Texte à analyser:

:::::

En Afrique de l’Est, l’invasion acridienne menace la sécurité alimentaire

criquets

Par Anass BELHAJ

La région d’Afrique de l’Est est sous l’emprise d’une nouvelle invasion de criquets pèlerins, ces insectes ravageurs qui ne pèsent que quelques grammes mais s’abattent sur tout ce qui est vert. Depuis leur arrivée en masse dans la région fin 2019, ces essaims ont déjà envahi le Kenya, l’Éthiopie, l’Érythrée, Djibouti, la Somalie, l’Ouganda, le Soudan et la Tanzanie.

Redoutés depuis des siècles, ces « affamés volants » aggravent le problème de sécurité alimentaire dans l’une des régions les plus pauvres et les plus vulnérables du monde, ravageant aussi bien l’herbe des savanes pâturées par le bétail que les plantes cultivées pour l’Homme comme le sorgho, les céréales et le maïs.

Malgré un déclin antérieur, les pluies abondantes des dernières semaines risquent d’entraîner « une reproduction avec des éclosions et la formation de bandes larvaires supplémentaires dans l’est de l’Ethiopie et le nord de la Somalie », a averti l’Organisation des Nations unies pour l’alimentation et l’agriculture (FAO) dans son dernier rapport publié vendredi.

Les conditions climatiques sont malheureusement idéales pour la multiplication des criquets ravageurs qui, depuis leur arrivée dans la région en 2019 en provenance du Yémen, ont eu le temps de pondre des œufs pour la reproduction d’une nouvelle génération qui pourrait être plus grande et plus vorace que la précédente.

La FAO qualifie le criquet pèlerin de « ravageur migrateur le plus destructeur au monde » et caractérise le phénomène actuel de « recrudescence », correspondant à un impact à l’échelle d’une région. L’Organisation onusienne prévoit des éclosions et la formation de bandes dans l’est de l’Ethiopie et le nord de la Somalie, avec des envols et la formation d’essaims à partir de fin juin.

« Une reproduction locale serait également possible au Kenya, de même qu’une reproduction à petite échelle dans les zones de reproduction estivale du Soudan et de l’ouest de l’Erythrée dès le début des pluies saisonnières », a indiqué le rapport de la FAO, notant que la nouvelle génération d’essaims immatures devrait en outre se déplacer vers la région d’Afar dans le nord-est de l’Ethiopie pour la reproduction estivale en août et septembre.

:::::

Bloc de données:
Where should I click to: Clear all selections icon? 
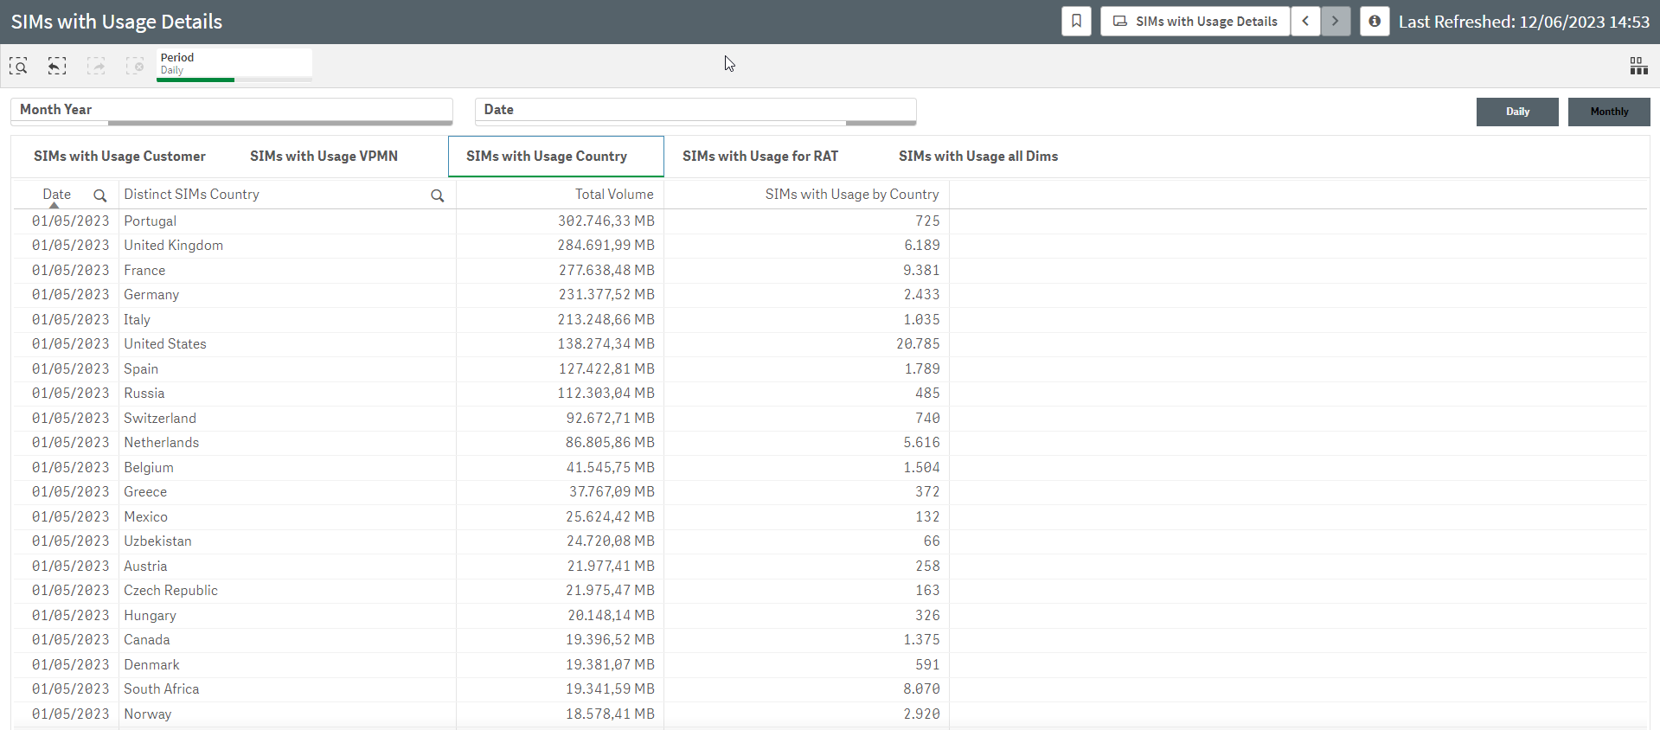pyautogui.click(x=135, y=66)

:::::

Consigne 1:
D'après l'article sur l'invasion acridienne en Afrique de l'Est, de quel pays venaient les criquets arrivés dans la région en 2019 ?
Consigne 2:
Réécrivez le passage de l'article sur l'invasion acridienne, tout ce qui va de « Les conditions climatiques » jusqu'à « de fin juin. », en remplaçant « Yémen » par « sultanat d'Oman ».
Consigne 3:
Prolongez l'article sur l'invasion acridienne en Afrique de l'Est en reprenant juste après sa dernière phrase.

Réponse 1:
Ils venaient du Yémen.

Réponse 2:
Les conditions climatiques sont malheureusement idéales pour la multiplication des criquets ravageurs qui, depuis leur arrivée dans la région en 2019 en provenance du sultanat d'Oman, ont eu le temps de pondre des œufs pour la reproduction d’une nouvelle génération qui pourrait être plus grande et plus vorace que la précédente.

La FAO qualifie le criquet pèlerin de « ravageur migrateur le plus destructeur au monde » et caractérise le phénomène actuel de « recrudescence », correspondant à un impact à l’échelle d’une région. L’Organisation onusienne prévoit des éclosions et la formation de bandes dans l’est de l’Ethiopie et le nord de la Somalie, avec des envols et la formation d’essaims à partir de fin juin.

Réponse 3:
Pour contrer cette nouvelle menace acridienne, la FAO préconise le renforcement de la lutte à travers des opérations aériennes de pulvérisation, insistant sur la nécessité de mettre en place des équipes de surveillance et de contrôle au sol pour la détection et la réduction des infestations de bandes larvaires avant qu’elles ne prennent leur envol et ne forment une nouvelle génération d’essaims immatures à partir de fin juin.

Dans la région d’Afrique de l’Est, les invasions acridiennes impactent considérablement les moyens de subsistance et pèsent sur la sécurité alimentaire et nutritionnelle de plus de 10 millions de personnes. Elles y aggravent la pauvreté et la vulnérabilité des ménages vivant déjà dans des conditions précaires.

En phase grégaire, un petit essaim de criquets pèlerins consomme en une journée une quantité de nourriture équivalente à celle de 35.000 personnes. À terme, l’invasion acridienne risque de provoquer un exode rural, un appauvrissement des ménages et la réduction de la main-d’œuvre agricole.

Cette nouvelle crise environnementale a considérablement augmenté la pression sur une région qui était déjà soumise à des aléas climatiques extrêmes, notamment la sécheresse et les inondations.

D’après les observateurs, une riposte rapide et efficace devient de plus en plus urgente pour éviter qu’à la crise sanitaire du Covid-19 s’ajoute une dramatique crise alimentaire dans la région.